No, I don't mind correcting myself by saying that I don't hear people say that. I read a lot of non-fiction and I do read people saying that in order to write non-fiction, you need to be able to write at a sixth (sometimes it's "eighth") grade level. Google that and you'll find a lot being said about how someone at a sixth grade reading level understanding your writing is a sign that you are a good writer and can explain shit.
But, Steve, you googling that and arguing about this is a perfect example of what you do wrong in debate. You can't (or don't) pull out the larger point that was being made and you get stuck on arguing irrelevant things, taking the bait on every distraction. That Einstein said that is not the point. That some people say that is not the point. Because no one would possibly mean it logically. If a 5-year-old can't understand how rockets are launched, do we stop launching them because they must be false, then? When you first made your point, it sounded like you really believed that if a five-year-old can't understand it, then it's bullshit. It sounds like that's what you mean because you have said that children understand what a man and a woman is and if children can't understand what I am arguing for (though they mostly can, just without the higher understanding theories about how language and meaning get constructed), then it must be false. THAT was the point you seemed to be arguing. And in response, yes, I said "no one says X because some things obviously won't be understandable by a child and that doesn't make them true." And instead of arguing with what my actual point was there, you went and GOOGLED a phrase to prove that I can be wrong about something. Huh??? I don't care what the quote is! I care about the argument I'm making: Some concepts are too complicated for children to understand and they're STILL TRUE.

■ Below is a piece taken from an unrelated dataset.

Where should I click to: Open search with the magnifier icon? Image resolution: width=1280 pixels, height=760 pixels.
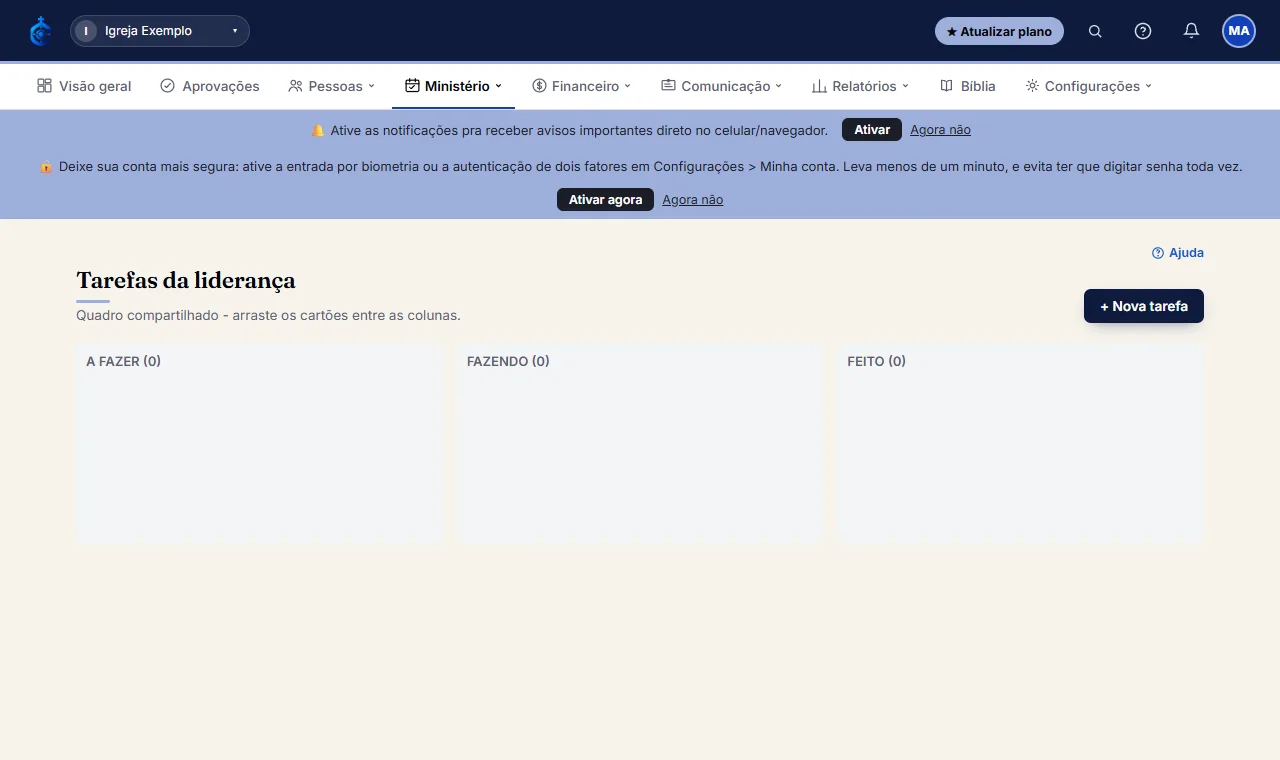click(x=1095, y=31)
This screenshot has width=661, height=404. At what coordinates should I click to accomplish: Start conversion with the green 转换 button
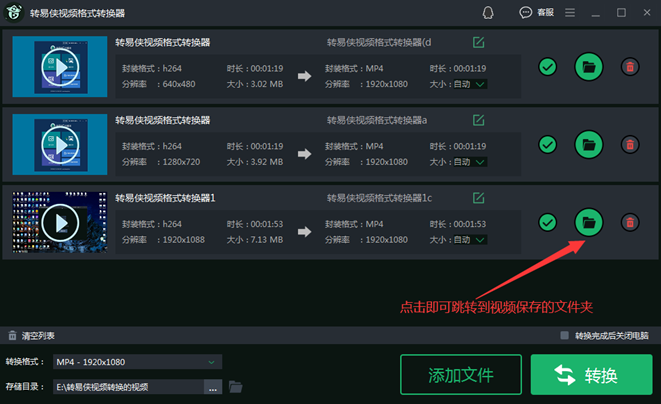591,376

That you and others don't understand how and why society is shifting and how it makes total sense to others, is not evidence that your notions are more true.
In fact there's a logical fallacy for that.
You're guilty of several logical fallacies, actually:
Appeal to Popularity
Appeal to Tradition
Hasty Generalization (prison and bathroom design problems)
False Dilemma
Equivocation (like with "argue")
Fallacy of Composition
Belief Bias
Anchoring
Slippery Slope
And the constant fallacy you're guilty of making: RED HERRING.
In order to win a debate, you can't use logical fallacies. They immediately discount an argument's point. It's like they erase them as irrelevant garbage. If I can show that you're making a logical fallacy, you might as well have said nothing. Without logic, all we have is emotion. If we decided everything based on emotion, it would be chaos.